Sitting in the rolling hills of inland Cornwall, Hoburne Doublebois consists of not much more than well-spaced lodge accommodation, a small playpark, a games room, and a 9-hole golf course. This is very much a selling point though, a departure from the bright lights and on-tap entertainment of classic British holiday parks, where you might not set foot outside the park for the entire week.
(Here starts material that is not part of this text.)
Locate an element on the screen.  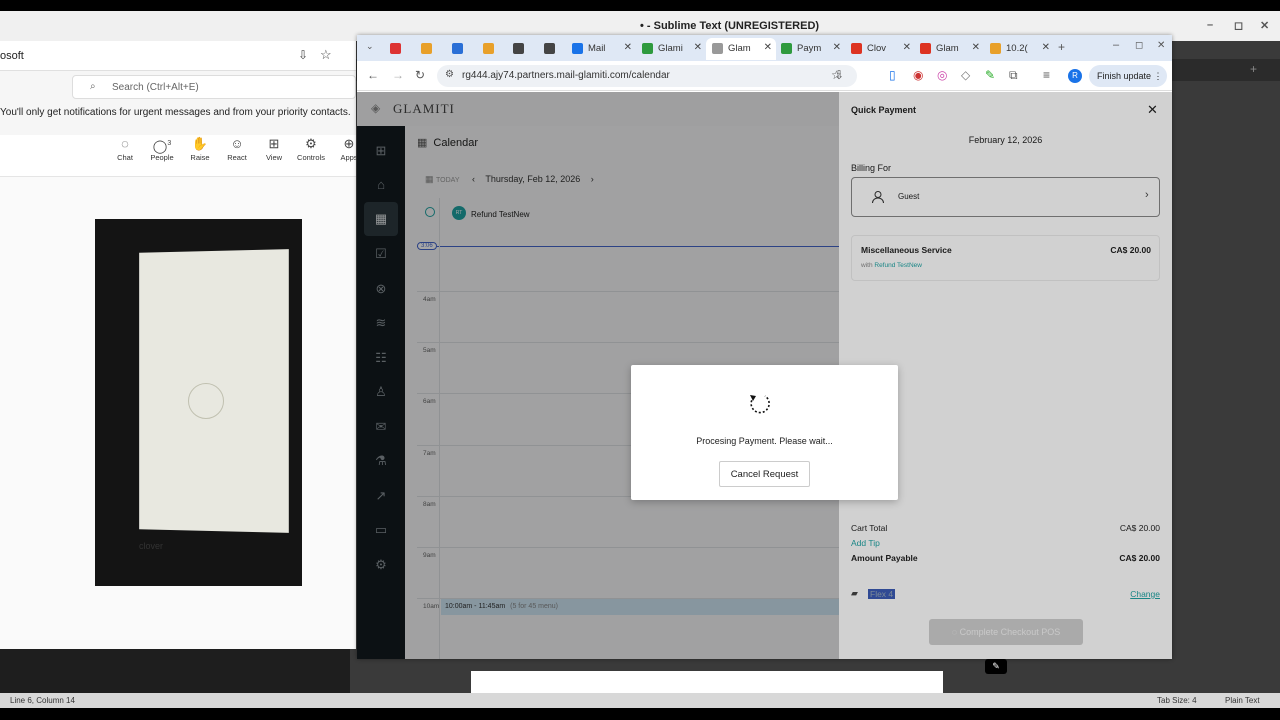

We arrive on the leafy site and check into our lodge. Immediately inviting, it feels as good as any other holiday home we’ve had the pleasure of visiting. The spacious living area overlooks the rolling countryside through large picture windows, and the bedrooms are modern and comfortable. Family-friendly considerations have also been taken care of, with a dishwasher, large fridge freezer, and even a washing machine for a hassle-free stay. Granted, there is no swimming pool with water slides on site, but there is an option for a hot tub with your lodge.
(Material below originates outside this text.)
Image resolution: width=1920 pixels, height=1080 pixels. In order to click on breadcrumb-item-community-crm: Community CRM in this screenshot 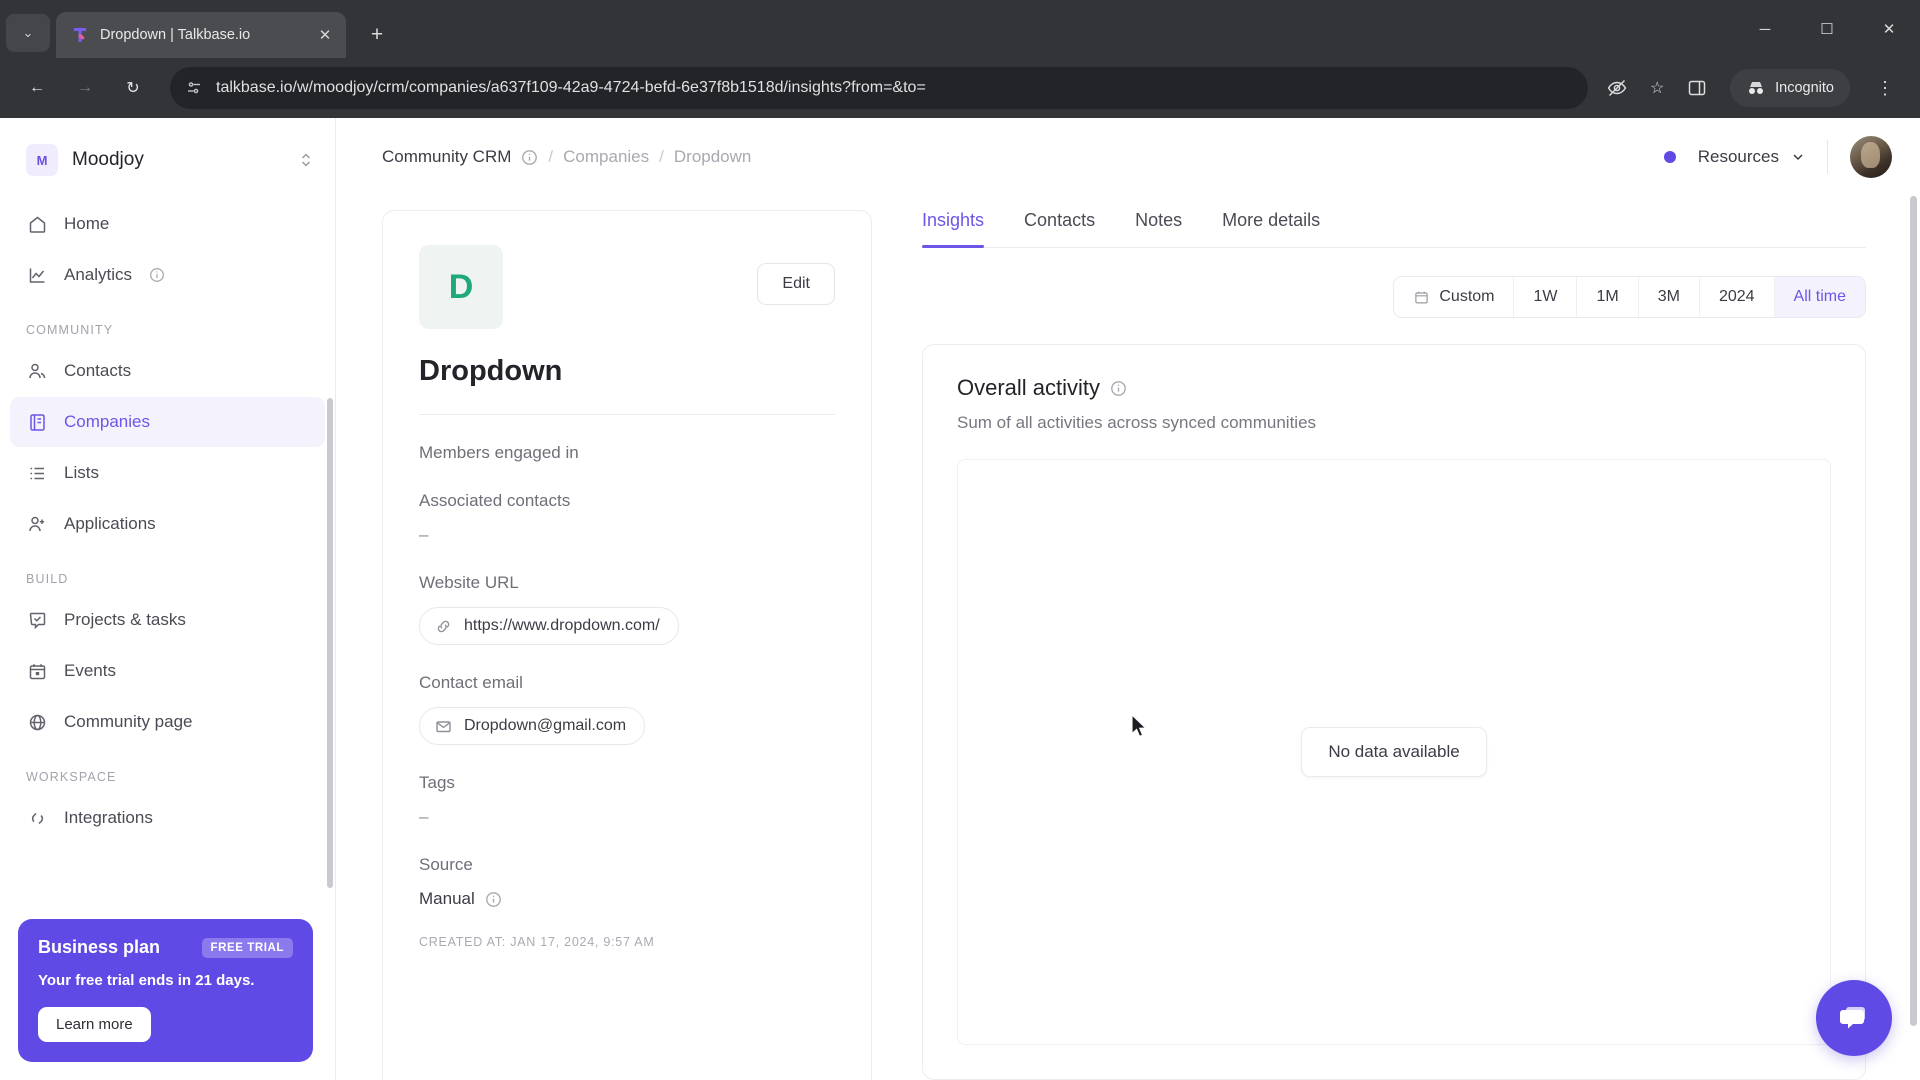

Despite the temptation to spend the week going wrinkly in a hot tub, we remind ourselves that this is just a base from which to explore the Cornish countryside. And a fantastic base it is too, with easy access to the coast, Looe being 25 minutes drive South, and local attractions like the Eden Project within close proximity. If you have a thirst for the extreme, Adrenalin Quarry, just on the edge of Eden Project has one of the UK’s longest zip wires, at 490m long.
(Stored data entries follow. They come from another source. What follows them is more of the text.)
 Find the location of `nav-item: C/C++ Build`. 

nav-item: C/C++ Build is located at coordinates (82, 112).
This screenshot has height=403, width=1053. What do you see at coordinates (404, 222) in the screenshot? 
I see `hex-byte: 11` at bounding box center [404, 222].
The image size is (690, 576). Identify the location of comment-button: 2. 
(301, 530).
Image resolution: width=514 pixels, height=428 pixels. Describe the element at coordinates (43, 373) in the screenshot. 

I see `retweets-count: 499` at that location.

For the more active family though, this is paradise. The park itself has direct access to woodland walks worthy of any hiker's attention. Only slightly further afield we visit the tumbling white water of the Golitha Falls and the National Nature Reserve it sits within. This wondrous maze of ancient Oak and Ash woodland is home to many different species of flora and flora, rare mosses, and several species of bats. The main attraction though is the now roaring River Fowey carving its way through, creating a spectacle of pools, waterfalls, and white water along its way.
A stone's throw beyond the Golitha Falls National Nature Reserve sits the 208 sq km expanse of Bodmin Moor, which is home to Bronze Age cairns, medieval bridges, and grazing ponies. Although punctuated by towns and villages as well as signs of past life in ruined mines, quarries, and farmsteads, much of the moor is remote and wild. Our kids seem to come alive in the vast open expanse, spotting remnants of old mines and strange granite formations like the Cheesewring, a rock outcrop of granite slabs caused by weathering that punctuates the otherwise bleak moorland horizon.
Head North or South from here and you will reach the coast, but, with the South closer, we opt to explore Looe. On a blustery autumn day, the town takes on a mellow character, with gently bobbing boats in the harbour and space to wander on the beach. Building sand castles and exploring rock pools along the shores, waves crashing gently around us, we feel like we’re being bathed in a sea of calm. We head west from Looe to pick up the South West Coast Path. Meandering past bays and inlets with remnants of shipwrecks and tales of smugglers, the walk ends with a refuel in the picturesque Polperro, a quaint harbour town nestled at the water’s edge inside a steep-sided valley.
After each long day in the typically autumnal British countryside, we return to the peace and tranquility of the holiday park and our cosy lodge, sinking into the warm hot tub, our backs gently massaged by lightly pulsating jets of water. We look up at the night sky, rain lightly spattering our faces, and feel truly relaxed in this little corner of the Cornish countryside.